In [18]:
import csv
import codecs
import pprint
import re
import xml.etree.cElementTree as ET
from collections import defaultdict

# OSM fil path
OSM_PATH = "city_of_london.osm"

# Dictionaries to store data types
node_field_types = defaultdict(set)
node_tag_field_types = defaultdict(set)
way_field_types = defaultdict(set)
way_tag_field_types = defaultdict(set)
way_node_field_types = defaultdict(set)
# Data structure used to store wrong coordinates
coord_out_area = {}
# Data structure to store postal codes by pattern
node_postal_code_types = defaultdict(set)
way_postal_code_types = defaultdict(set)
# Data structure to store street types
node_street_types = defaultdict(set)
way_street_types = defaultdict(set)

subway_stations = []

# Counter for postal code patterns
node_counter_postal_code_types = {'AADD DAA': 0, 'AADA DAA': 0, 'AADD': 0, 'unkown': 0}
way_counter_postal_code_types = {'AADD DAA': 0, 'AADA DAA': 0, 'AADD': 0, 'unkown': 0}
# Counter for street patterns
node_street_type_counter = {'abbreviation': 0, 'commas': 0, 'postal_code': 0}
way_street_type_counter = {'abbreviation': 0, 'commas': 0, 'postal_code': 0}



# Regular Expressions for postal codes
# AADD DDA pattern
postal_code_type_1_re = re.compile(r'([A-Z]{1,2}[0-9]{1,2}\s[0-9][A-Z]{1,2})')
# AADA DAA pattern
postal_code_type_2_re = re.compile(r'([A-Z]{1,2}[0-9][A-Z]\s[0-9][A-Z]{1,2})')
# AADD
postal_code_type_3_re = re.compile(r'[A-Z]{1,2}[0-9]{1,2}')

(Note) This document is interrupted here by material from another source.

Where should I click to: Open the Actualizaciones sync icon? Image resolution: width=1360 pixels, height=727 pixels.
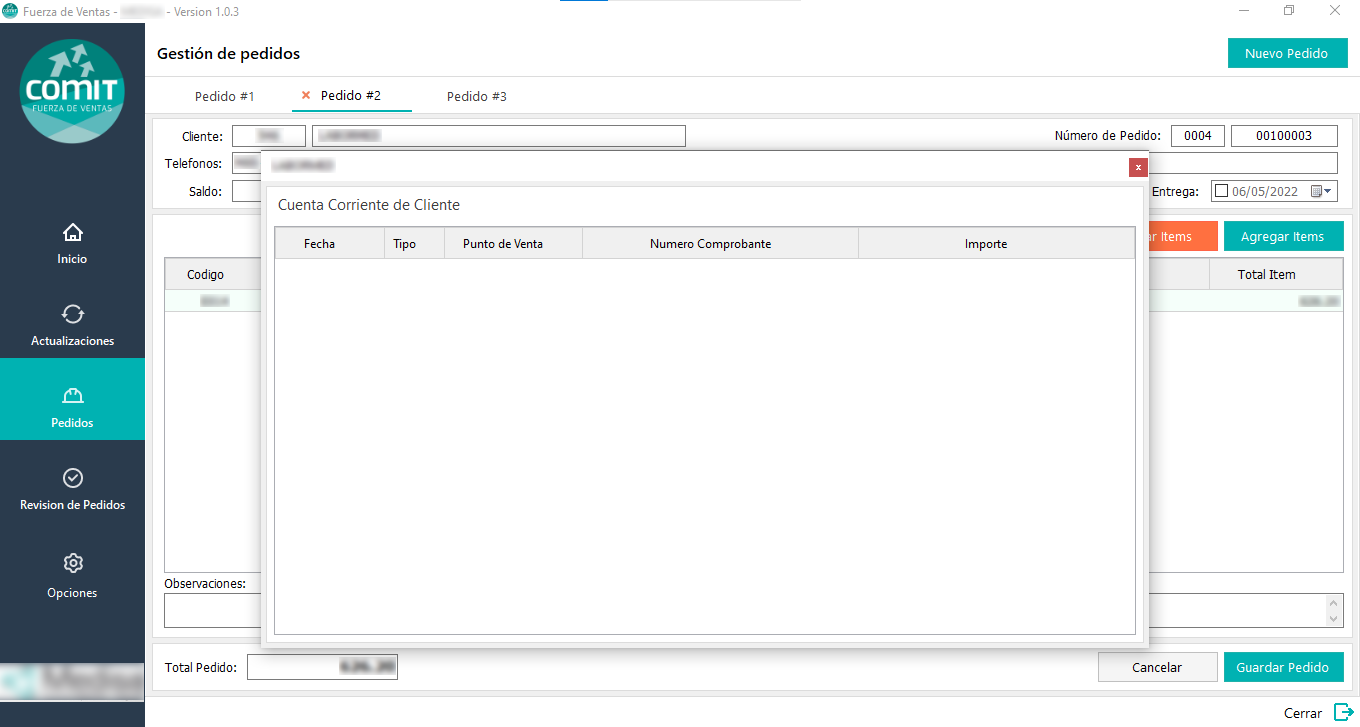[72, 314]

# Regular expressions for street patterns
# St, st, St.
street_type1_re = re.compile(r'\sst\.?$', re.IGNORECASE)
street_type2_re = re.compile(r',', re.IGNORECASE)

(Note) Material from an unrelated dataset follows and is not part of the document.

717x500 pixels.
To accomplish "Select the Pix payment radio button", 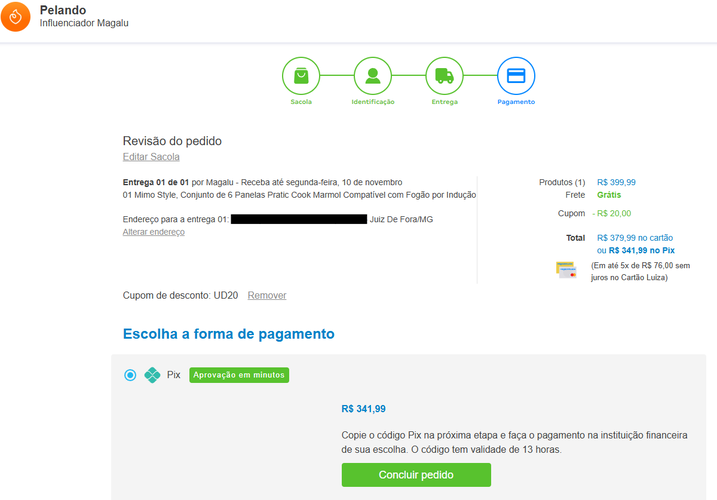I will [x=130, y=375].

# A function to print the output
def print_nice(dictionary):
    for entry in dictionary:
        print entry + ": " + str(dictionary[entry])
# A function to detect whether the values is an integer or a float
def is_number(v):
    try:
        int(v)
        return True
    except ValueError:
        try:
            float(v)
            return True
        except ValueError:
            return False

# A function to audit the type of the attributes of an element
def audit_attribute_type(types_dictionary, attributes):
    
    for attribute in attributes:
        value = attributes[attribute]
        if value == "NULL" or value == "" or value == None or value == type(None):
            types_dictionary[attribute].add(type(None)) 
        elif value.startswith("{") and value.endswith("}"):
            types_dictionary[attribute].add(type([]))
        elif is_number(value):
            try:
                int(value)
                types_dictionary[attribute].add(type(1))
            except ValueError:
                float(value)
                types_dictionary[attribute].add(type(1.1))
        else:
            types_dictionary[attribute].add(type("a"))
            
# A function to audit coordinates
def audit_coordinates(coord_out_area, element_attributes):
    node_id = element_attributes['id']
    lati = float(element_attributes['lat'])
    longi = float(element_attributes['lon'])
    # Evaluates if the latitude and longitude fall outside the area of interest
    if not(lati > 51.4425602 and lati < 51.5785612) or not (longi > -0.21698 and longi < 0.0164795):
        coord_out_area[node_id] = (lati,longi)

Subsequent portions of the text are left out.